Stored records
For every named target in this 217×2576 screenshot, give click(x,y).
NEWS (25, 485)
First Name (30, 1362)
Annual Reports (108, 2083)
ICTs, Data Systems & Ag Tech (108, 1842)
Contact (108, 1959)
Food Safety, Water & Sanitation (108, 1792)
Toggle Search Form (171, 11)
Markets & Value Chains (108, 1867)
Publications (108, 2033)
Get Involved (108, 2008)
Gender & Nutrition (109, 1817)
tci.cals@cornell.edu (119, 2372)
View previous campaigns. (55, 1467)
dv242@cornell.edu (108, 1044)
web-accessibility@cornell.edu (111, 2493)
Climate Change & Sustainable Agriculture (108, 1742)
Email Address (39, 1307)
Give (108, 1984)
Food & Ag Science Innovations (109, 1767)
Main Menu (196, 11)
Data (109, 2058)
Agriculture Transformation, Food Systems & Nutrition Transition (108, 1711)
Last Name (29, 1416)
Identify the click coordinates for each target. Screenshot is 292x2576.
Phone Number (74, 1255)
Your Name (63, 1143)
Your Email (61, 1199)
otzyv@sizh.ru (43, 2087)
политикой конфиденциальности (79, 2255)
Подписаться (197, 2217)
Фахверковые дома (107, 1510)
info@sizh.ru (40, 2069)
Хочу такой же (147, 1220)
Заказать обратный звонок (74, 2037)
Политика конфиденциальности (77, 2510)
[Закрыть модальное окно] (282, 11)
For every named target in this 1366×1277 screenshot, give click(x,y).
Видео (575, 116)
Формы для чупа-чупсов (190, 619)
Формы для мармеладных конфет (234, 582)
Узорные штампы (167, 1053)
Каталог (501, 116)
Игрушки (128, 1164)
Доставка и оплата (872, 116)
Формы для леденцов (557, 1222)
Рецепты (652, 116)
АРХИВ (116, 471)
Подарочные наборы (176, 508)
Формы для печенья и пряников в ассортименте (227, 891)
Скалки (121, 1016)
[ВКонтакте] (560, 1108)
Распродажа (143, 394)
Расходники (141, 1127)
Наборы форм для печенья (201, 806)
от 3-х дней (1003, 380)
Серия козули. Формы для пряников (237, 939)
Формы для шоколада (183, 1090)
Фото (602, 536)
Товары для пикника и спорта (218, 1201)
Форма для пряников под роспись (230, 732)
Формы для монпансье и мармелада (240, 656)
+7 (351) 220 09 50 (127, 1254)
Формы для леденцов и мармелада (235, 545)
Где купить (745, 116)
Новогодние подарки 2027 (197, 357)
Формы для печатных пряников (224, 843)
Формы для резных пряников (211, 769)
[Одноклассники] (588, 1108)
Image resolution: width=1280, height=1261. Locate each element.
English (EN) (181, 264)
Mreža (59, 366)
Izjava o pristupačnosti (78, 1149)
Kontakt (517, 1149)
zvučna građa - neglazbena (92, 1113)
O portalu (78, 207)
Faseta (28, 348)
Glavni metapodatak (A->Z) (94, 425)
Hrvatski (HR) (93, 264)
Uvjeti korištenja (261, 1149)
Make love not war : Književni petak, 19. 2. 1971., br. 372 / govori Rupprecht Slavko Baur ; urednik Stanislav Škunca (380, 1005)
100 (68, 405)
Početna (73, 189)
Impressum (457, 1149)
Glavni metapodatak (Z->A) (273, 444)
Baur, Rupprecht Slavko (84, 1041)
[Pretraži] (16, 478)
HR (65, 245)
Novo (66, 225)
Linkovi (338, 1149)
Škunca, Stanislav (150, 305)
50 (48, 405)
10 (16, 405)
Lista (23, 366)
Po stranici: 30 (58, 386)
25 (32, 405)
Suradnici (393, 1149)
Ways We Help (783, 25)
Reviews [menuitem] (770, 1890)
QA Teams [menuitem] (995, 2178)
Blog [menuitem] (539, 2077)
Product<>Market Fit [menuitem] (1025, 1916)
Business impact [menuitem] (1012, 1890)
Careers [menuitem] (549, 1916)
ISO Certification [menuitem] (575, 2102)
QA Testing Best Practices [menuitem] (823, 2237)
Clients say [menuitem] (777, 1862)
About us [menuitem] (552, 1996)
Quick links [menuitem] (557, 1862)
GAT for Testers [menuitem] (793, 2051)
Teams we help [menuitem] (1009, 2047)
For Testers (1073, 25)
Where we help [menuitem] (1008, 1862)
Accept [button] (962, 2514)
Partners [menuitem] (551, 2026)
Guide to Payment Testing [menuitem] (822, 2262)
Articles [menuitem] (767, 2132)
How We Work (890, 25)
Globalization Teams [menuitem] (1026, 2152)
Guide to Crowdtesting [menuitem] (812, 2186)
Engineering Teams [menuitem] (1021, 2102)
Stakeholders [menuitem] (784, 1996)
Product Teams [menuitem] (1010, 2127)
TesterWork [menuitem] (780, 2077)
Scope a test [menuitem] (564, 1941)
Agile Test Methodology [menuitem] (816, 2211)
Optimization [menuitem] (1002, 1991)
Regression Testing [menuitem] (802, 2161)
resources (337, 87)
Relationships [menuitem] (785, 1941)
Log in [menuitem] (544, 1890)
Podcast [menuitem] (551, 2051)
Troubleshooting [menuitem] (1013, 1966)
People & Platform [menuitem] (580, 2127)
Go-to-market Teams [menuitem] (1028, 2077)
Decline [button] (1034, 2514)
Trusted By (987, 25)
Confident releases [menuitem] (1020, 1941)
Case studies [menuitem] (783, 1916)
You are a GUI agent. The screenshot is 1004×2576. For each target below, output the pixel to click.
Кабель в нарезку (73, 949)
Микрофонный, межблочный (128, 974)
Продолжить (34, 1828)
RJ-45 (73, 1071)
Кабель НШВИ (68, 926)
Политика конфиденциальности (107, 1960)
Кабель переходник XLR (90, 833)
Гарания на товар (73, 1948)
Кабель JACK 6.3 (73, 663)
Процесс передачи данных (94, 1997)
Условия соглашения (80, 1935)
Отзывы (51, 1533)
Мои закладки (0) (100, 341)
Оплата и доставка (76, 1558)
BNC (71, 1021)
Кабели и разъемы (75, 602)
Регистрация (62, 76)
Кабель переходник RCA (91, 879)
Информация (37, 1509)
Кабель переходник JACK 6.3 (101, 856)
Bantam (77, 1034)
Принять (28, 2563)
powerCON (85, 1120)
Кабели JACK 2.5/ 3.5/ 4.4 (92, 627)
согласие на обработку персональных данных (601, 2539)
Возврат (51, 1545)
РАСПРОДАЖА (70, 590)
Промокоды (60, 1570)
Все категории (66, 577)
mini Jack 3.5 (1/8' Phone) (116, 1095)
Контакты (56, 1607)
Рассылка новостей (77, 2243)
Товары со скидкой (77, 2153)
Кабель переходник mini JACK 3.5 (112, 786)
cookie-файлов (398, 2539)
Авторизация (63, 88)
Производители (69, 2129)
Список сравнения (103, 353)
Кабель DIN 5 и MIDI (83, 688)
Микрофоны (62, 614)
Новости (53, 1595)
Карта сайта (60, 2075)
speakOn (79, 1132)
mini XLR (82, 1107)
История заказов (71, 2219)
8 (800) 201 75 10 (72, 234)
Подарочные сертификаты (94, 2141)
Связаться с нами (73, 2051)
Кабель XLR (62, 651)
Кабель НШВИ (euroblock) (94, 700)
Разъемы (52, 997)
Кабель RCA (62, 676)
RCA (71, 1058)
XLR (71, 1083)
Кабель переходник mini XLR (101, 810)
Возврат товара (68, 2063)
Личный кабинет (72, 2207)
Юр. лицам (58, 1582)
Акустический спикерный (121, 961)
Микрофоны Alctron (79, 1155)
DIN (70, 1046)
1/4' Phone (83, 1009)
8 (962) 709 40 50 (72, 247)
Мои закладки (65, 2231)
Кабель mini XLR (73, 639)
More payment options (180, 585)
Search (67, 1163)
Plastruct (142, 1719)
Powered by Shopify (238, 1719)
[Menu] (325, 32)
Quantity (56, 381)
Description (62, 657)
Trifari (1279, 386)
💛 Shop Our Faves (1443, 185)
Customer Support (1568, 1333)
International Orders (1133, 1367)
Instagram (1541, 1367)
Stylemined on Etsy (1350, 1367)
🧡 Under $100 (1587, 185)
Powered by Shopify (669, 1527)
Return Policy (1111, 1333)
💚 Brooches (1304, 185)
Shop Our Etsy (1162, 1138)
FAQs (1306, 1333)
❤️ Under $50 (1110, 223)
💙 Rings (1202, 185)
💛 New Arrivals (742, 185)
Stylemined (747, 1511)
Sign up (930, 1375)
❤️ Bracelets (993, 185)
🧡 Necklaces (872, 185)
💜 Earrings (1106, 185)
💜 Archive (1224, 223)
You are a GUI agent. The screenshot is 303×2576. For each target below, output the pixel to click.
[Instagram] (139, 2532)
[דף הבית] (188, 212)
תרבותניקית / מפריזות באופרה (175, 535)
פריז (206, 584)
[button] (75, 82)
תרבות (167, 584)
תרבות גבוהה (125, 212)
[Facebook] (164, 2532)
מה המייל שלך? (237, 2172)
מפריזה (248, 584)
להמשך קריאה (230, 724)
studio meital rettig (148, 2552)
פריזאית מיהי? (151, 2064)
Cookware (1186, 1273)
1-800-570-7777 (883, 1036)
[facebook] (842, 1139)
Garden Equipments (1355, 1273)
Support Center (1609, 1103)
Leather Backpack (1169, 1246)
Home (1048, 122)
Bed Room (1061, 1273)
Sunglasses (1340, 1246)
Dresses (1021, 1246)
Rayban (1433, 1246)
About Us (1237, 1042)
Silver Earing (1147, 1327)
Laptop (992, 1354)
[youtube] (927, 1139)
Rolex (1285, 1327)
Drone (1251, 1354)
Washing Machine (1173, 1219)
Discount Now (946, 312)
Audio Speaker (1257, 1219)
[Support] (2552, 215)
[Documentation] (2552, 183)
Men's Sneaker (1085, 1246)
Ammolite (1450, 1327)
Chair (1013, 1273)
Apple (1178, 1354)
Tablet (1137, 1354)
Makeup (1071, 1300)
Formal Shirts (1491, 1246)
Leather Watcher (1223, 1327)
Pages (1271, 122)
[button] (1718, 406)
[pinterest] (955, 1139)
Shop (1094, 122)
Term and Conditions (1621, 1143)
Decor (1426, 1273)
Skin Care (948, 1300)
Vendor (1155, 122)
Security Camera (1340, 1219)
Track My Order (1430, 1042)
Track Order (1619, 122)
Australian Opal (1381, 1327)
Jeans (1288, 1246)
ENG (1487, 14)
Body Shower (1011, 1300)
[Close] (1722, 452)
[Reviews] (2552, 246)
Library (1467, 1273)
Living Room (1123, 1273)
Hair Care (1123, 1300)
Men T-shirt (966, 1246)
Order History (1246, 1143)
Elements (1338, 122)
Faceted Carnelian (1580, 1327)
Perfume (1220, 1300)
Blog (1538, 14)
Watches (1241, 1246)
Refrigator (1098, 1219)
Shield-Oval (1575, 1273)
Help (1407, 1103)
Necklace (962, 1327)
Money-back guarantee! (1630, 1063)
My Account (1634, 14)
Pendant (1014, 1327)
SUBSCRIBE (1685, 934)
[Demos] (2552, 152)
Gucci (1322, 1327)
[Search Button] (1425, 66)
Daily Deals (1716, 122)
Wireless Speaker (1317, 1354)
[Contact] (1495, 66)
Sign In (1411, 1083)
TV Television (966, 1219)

● PROBLEM DETAILS
When you reach the line with "Leather Backpack (1169, 1246)" in the records above, start writing out lines exactly, and stop once the line with "Shop (1094, 122)" has been written; include nothing else.

● TASK RESPONSE
Leather Backpack (1169, 1246)
Home (1048, 122)
Bed Room (1061, 1273)
Sunglasses (1340, 1246)
Dresses (1021, 1246)
Rayban (1433, 1246)
About Us (1237, 1042)
Silver Earing (1147, 1327)
Laptop (992, 1354)
[youtube] (927, 1139)
Rolex (1285, 1327)
Drone (1251, 1354)
Washing Machine (1173, 1219)
Discount Now (946, 312)
Audio Speaker (1257, 1219)
[Support] (2552, 215)
[Documentation] (2552, 183)
Men's Sneaker (1085, 1246)
Ammolite (1450, 1327)
Chair (1013, 1273)
Apple (1178, 1354)
Tablet (1137, 1354)
Makeup (1071, 1300)
Formal Shirts (1491, 1246)
Leather Watcher (1223, 1327)
Pages (1271, 122)
[button] (1718, 406)
[pinterest] (955, 1139)
Shop (1094, 122)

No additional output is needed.